▸ RECORDS FOR THE TASK
····················
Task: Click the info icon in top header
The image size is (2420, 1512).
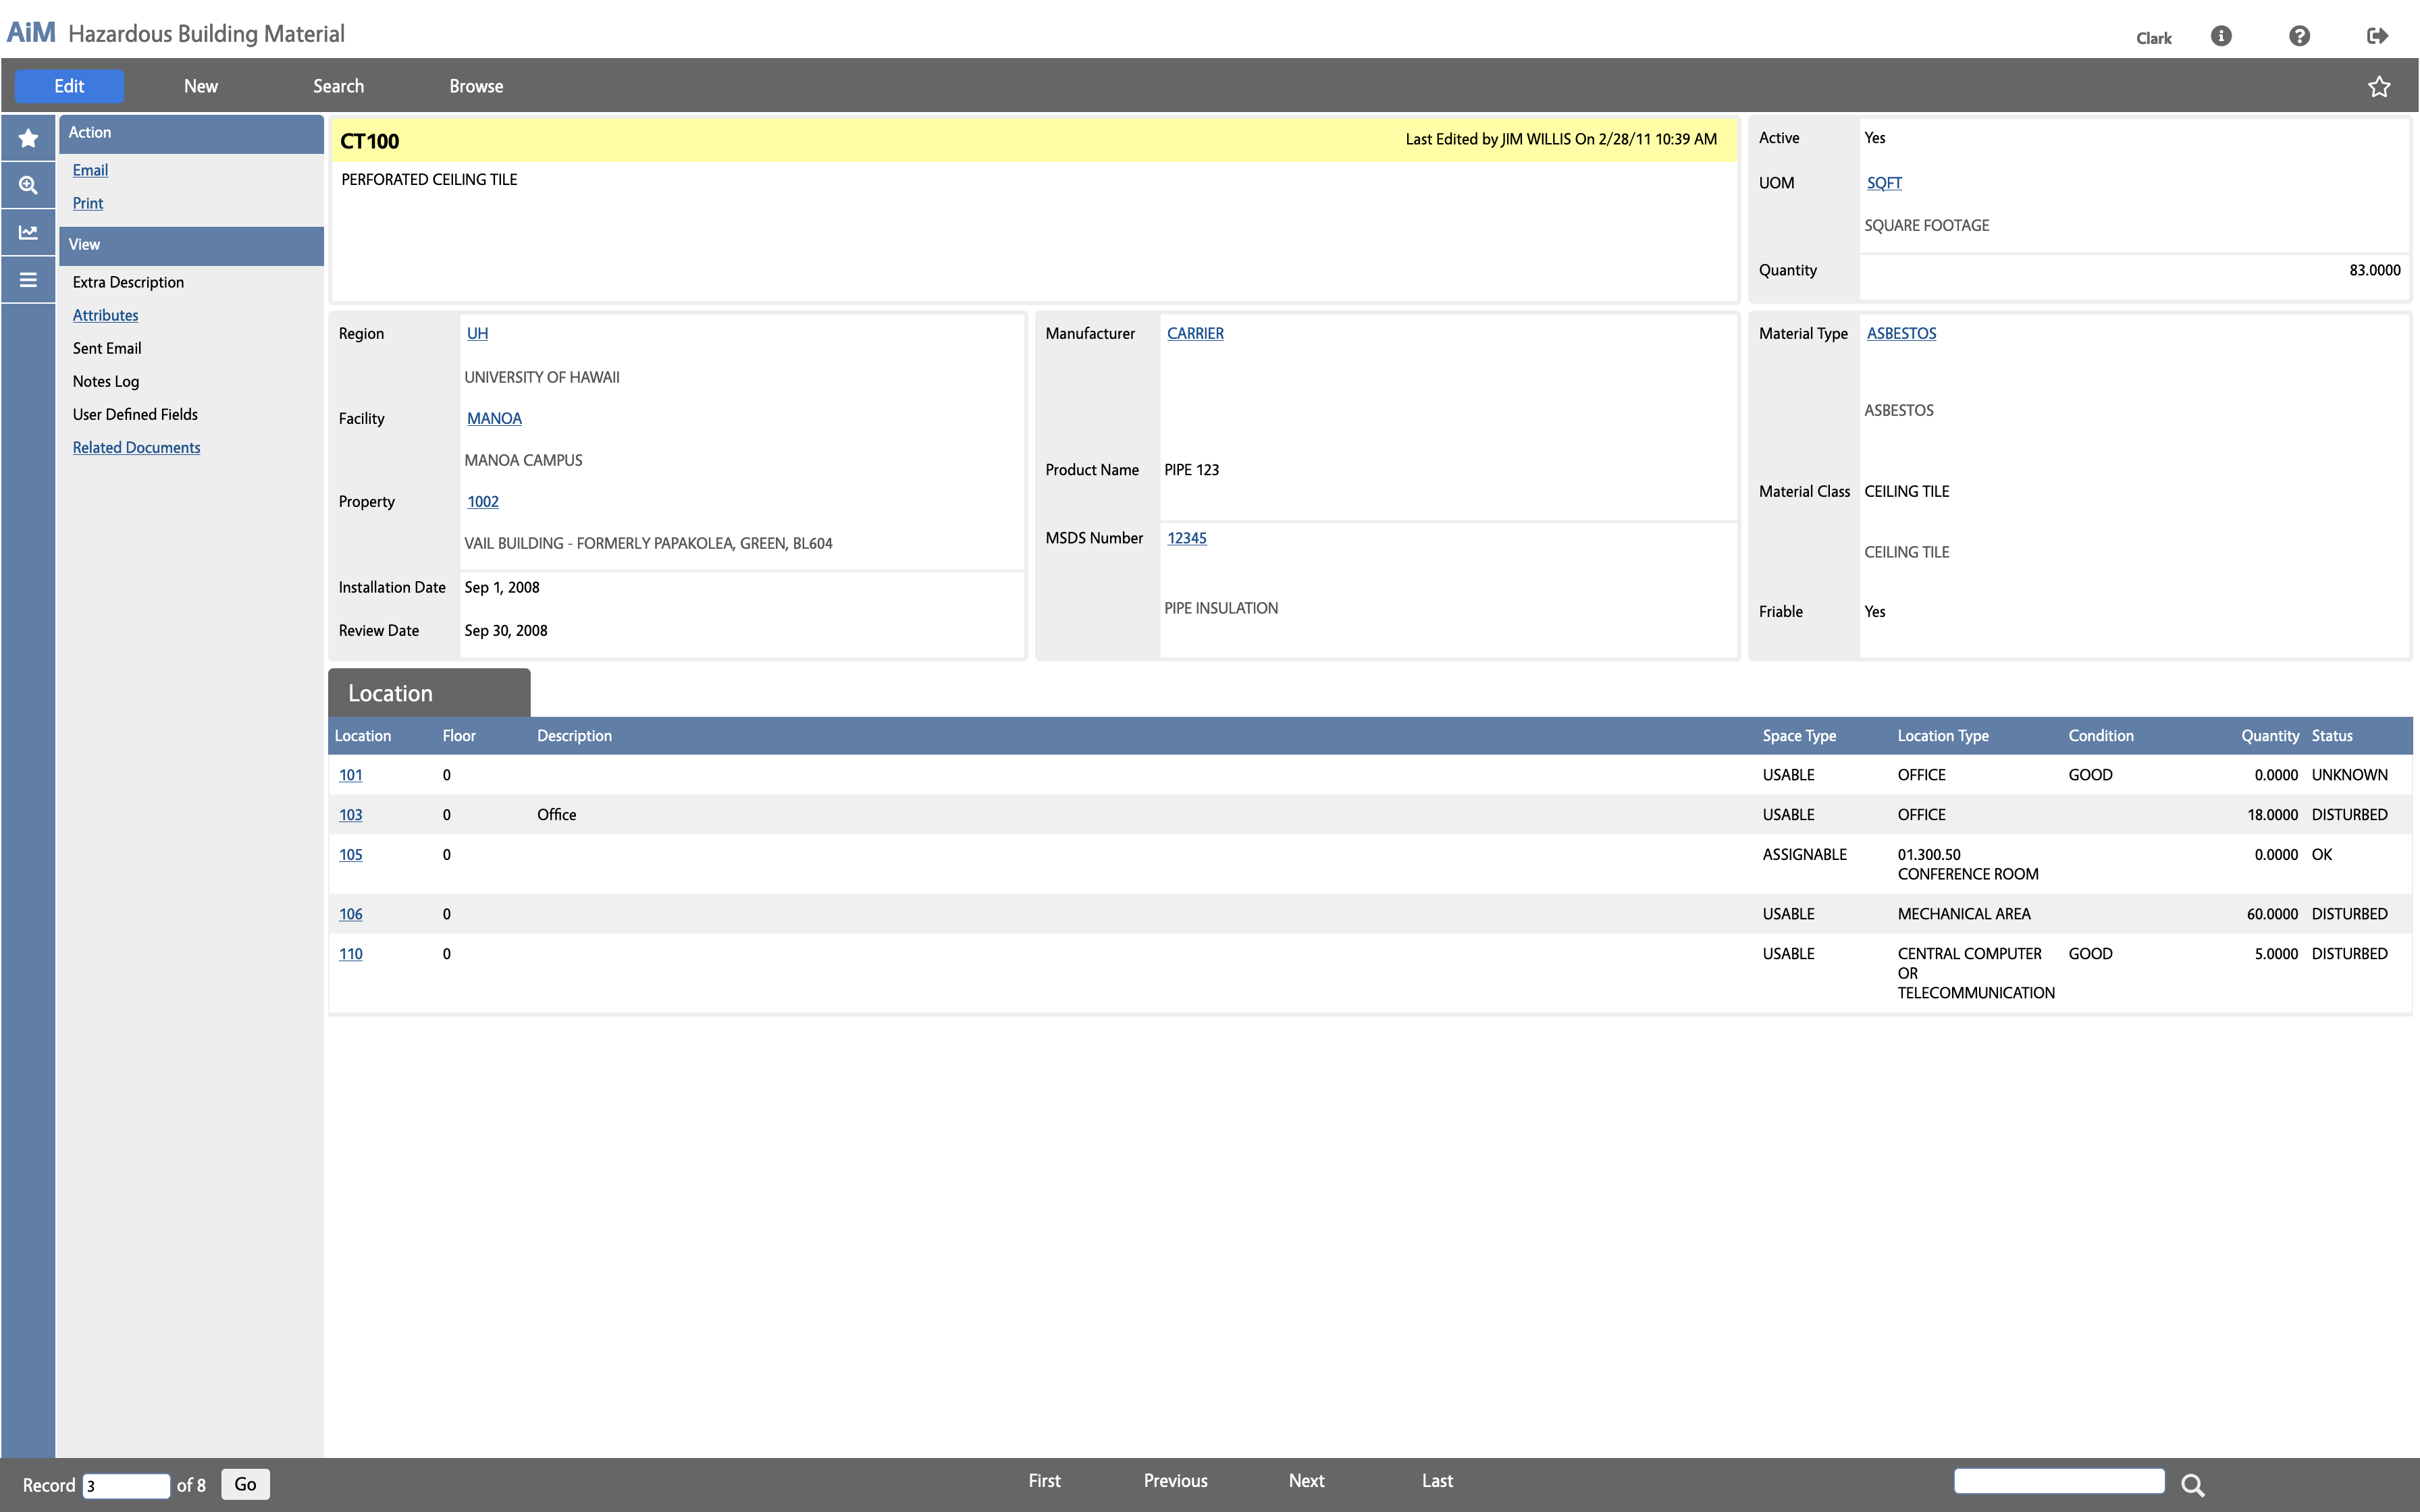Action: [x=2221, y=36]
····················
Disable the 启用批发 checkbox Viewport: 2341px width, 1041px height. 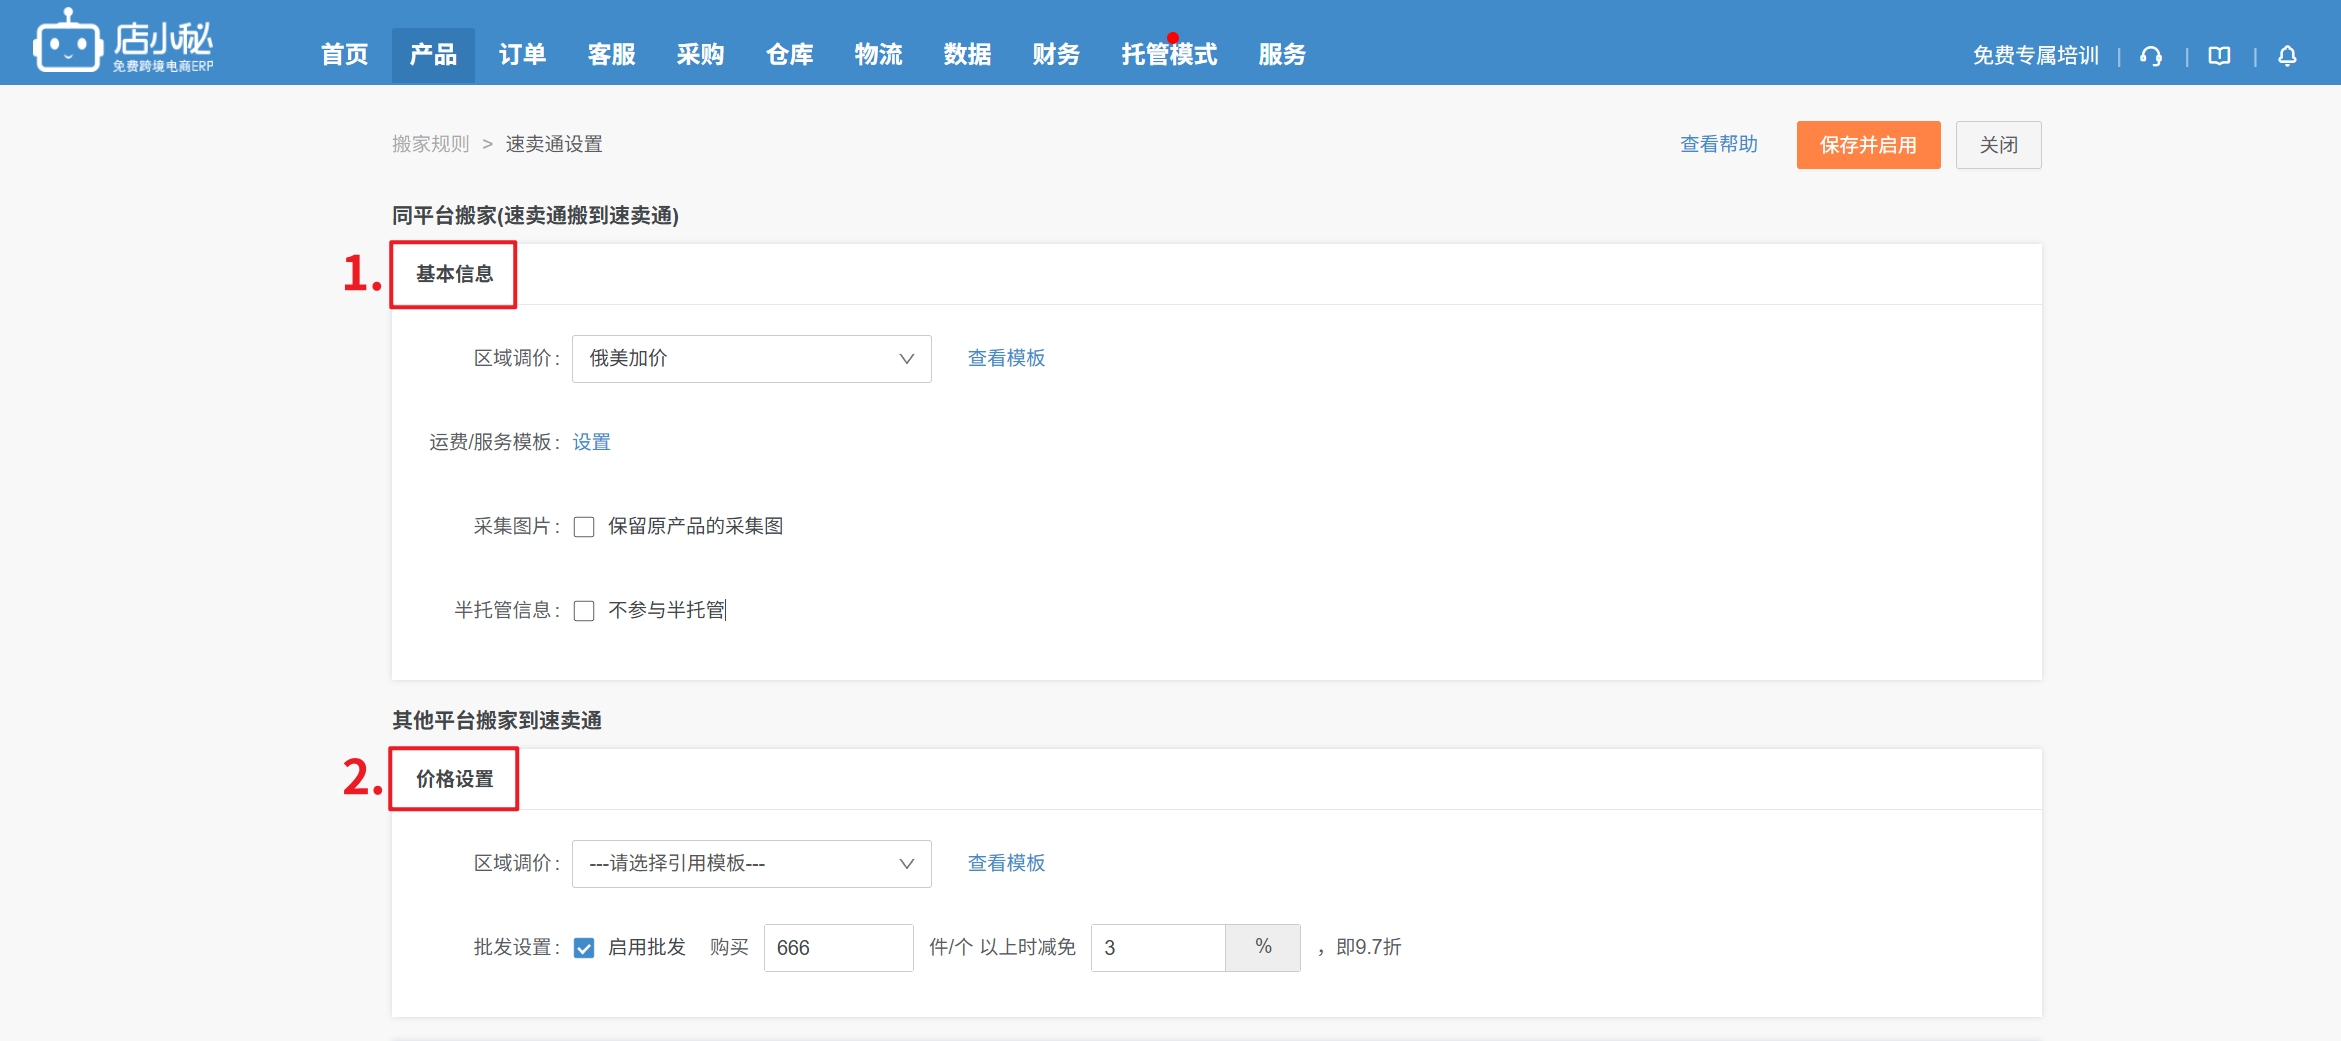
····················
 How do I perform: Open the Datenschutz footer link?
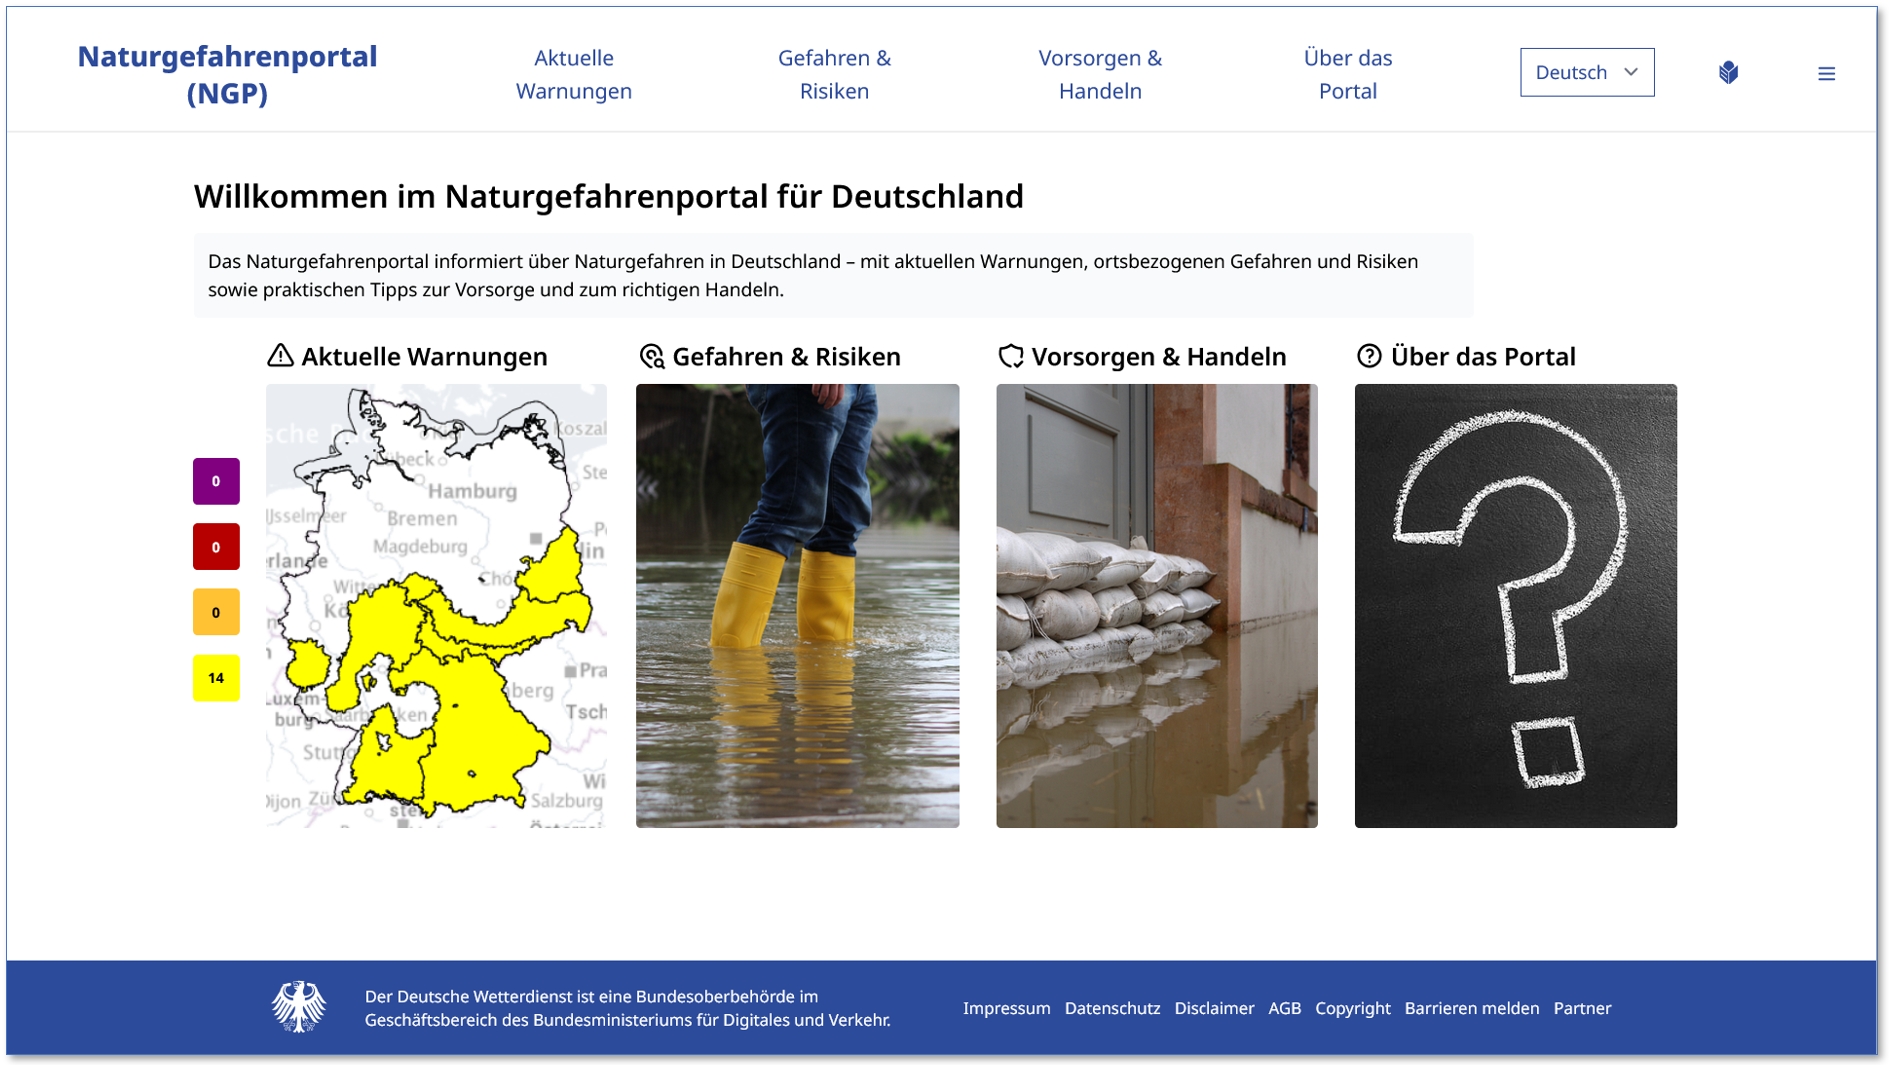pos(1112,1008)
····················
Express the records as a two-column CSV with the columns "request" and "response", one row per record, putting each value in a single quoted field with line breaks replaced by spaces. Begin at the line that has "Task: Click the info icon in top header" and stop after the line that has "Action: [x=2221, y=36]", omitting the pictures.

▸ EXERCISE RESULT
request,response
"Task: Click the info icon in top header The image size is (2420, 1512).","Action: [x=2221, y=36]"